Meine Enttäuschung über den Mann fand kein Ende und breitete sich auf alle Männer der Welt aus. Der Schluss aus der Erfahrung lief in mir, wie nach dem Lesen meines ersten Kitschromans - ein Buch gelesen, alle Bücher gelesen.
Nach dem ich in der Ehe einen Mann kennenlernen durfte und zu einem enttäuschenden Schluss kam, glaubte ich alle Männer zu kennen und gab dies in meiner damaligen Überheblichkeit - oft ungefragt - weiter.

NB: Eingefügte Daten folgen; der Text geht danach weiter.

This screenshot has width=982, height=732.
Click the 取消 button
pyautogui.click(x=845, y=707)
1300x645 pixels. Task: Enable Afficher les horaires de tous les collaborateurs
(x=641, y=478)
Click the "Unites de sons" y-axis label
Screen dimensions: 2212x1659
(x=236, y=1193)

Wieder einmal ließ ich meine Erkenntnisse über Männer frei heraus “Naja, war doch nicht anders zu erwarten - eben Mann”. Neben mir stand mein 16 jähriger Sohn und antwortete ungefragt: “Immer wenn du über die Männer schimpfst, dann fühle ich mich auch angesprochen. Seit Jahren sagst du das und damit verletzt du auch mich”. Sprachlos und erschüttert stand ich vor meinem Sohn, der ja schon zu einem Mann herangereift war. Mit einem Schlag war mir klar, was ich seit Jahren -ohne darüber nachzudenken - meinen Sohn antat.
Nicht nur, das ich in ihm das Bild seines Vaters mit meinen gedankenlosen Sätzen an kratzte, nein, ich kartzte auch an seine männliche Ehre, die sich endlich gegen meine daher gesagten Sätze aufbegehrte.
Mein Sohn musste sich aber nicht nur mit meinem jahrelang anhaltenden Frust auseinander setzten, der sich ja in meinen daher gesagten Sätzen widerspiegelte, nein, er litt auch unter den Entzug von seinem Vaters. “Wenn du mir nicht ganz gehörst, will ich dich gar nicht” muß hinter seinem Rückzug aus dem Leben seines Sohnes gestanden haben.
Dies Muster übernahm nun mein Sohn. Er zog sich von den Rest der Familie zurück und verdammt alle Familienmitglieder, die nicht seiner Vorstellung entsprechen.